#### EXERCISE GOAL:
Retype every entry precisely and keep each line whole.

--- MATERIALS PROVIDED ---

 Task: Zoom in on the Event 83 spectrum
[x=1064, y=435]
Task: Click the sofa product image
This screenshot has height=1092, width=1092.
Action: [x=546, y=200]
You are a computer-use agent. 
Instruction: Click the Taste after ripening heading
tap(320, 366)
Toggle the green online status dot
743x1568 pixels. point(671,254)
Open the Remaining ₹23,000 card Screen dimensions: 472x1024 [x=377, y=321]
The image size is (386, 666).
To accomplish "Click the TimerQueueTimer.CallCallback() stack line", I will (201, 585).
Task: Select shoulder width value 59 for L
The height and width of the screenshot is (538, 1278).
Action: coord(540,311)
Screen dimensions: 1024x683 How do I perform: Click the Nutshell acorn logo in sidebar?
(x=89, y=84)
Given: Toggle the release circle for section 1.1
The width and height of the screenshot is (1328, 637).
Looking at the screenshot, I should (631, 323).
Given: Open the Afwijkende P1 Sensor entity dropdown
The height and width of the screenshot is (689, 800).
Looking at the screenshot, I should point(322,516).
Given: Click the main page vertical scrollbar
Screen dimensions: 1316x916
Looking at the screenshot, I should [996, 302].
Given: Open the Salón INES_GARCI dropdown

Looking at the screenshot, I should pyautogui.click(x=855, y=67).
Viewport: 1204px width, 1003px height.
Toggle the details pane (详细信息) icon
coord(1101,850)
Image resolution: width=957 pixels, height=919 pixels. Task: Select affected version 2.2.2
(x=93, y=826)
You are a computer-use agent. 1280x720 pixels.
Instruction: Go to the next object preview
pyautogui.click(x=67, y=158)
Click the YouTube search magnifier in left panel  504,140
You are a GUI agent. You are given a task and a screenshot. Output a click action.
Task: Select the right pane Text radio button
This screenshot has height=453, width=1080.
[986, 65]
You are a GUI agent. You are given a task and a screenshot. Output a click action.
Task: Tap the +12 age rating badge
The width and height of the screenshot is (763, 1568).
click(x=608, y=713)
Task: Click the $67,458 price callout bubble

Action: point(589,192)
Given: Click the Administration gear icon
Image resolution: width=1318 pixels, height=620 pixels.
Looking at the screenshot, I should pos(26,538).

---

#### EXERCISE OUTPUT:
 Task: Zoom in on the Event 83 spectrum
[x=1064, y=435]
Task: Click the sofa product image
This screenshot has height=1092, width=1092.
Action: [x=546, y=200]
You are a computer-use agent. 
Instruction: Click the Taste after ripening heading
tap(320, 366)
Toggle the green online status dot
743x1568 pixels. point(671,254)
Open the Remaining ₹23,000 card Screen dimensions: 472x1024 [x=377, y=321]
The image size is (386, 666).
To accomplish "Click the TimerQueueTimer.CallCallback() stack line", I will (201, 585).
Task: Select shoulder width value 59 for L
The height and width of the screenshot is (538, 1278).
Action: coord(540,311)
Screen dimensions: 1024x683 How do I perform: Click the Nutshell acorn logo in sidebar?
(x=89, y=84)
Given: Toggle the release circle for section 1.1
The width and height of the screenshot is (1328, 637).
Looking at the screenshot, I should (631, 323).
Given: Open the Afwijkende P1 Sensor entity dropdown
The height and width of the screenshot is (689, 800).
Looking at the screenshot, I should point(322,516).
Given: Click the main page vertical scrollbar
Screen dimensions: 1316x916
Looking at the screenshot, I should [996, 302].
Given: Open the Salón INES_GARCI dropdown

Looking at the screenshot, I should pyautogui.click(x=855, y=67).
Viewport: 1204px width, 1003px height.
Toggle the details pane (详细信息) icon
coord(1101,850)
Image resolution: width=957 pixels, height=919 pixels. Task: Select affected version 2.2.2
(x=93, y=826)
You are a computer-use agent. 1280x720 pixels.
Instruction: Go to the next object preview
pyautogui.click(x=67, y=158)
Click the YouTube search magnifier in left panel  504,140
You are a GUI agent. You are given a task and a screenshot. Output a click action.
Task: Select the right pane Text radio button
This screenshot has height=453, width=1080.
[986, 65]
You are a GUI agent. You are given a task and a screenshot. Output a click action.
Task: Tap the +12 age rating badge
The width and height of the screenshot is (763, 1568).
click(x=608, y=713)
Task: Click the $67,458 price callout bubble

Action: point(589,192)
Given: Click the Administration gear icon
Image resolution: width=1318 pixels, height=620 pixels.
Looking at the screenshot, I should pos(26,538).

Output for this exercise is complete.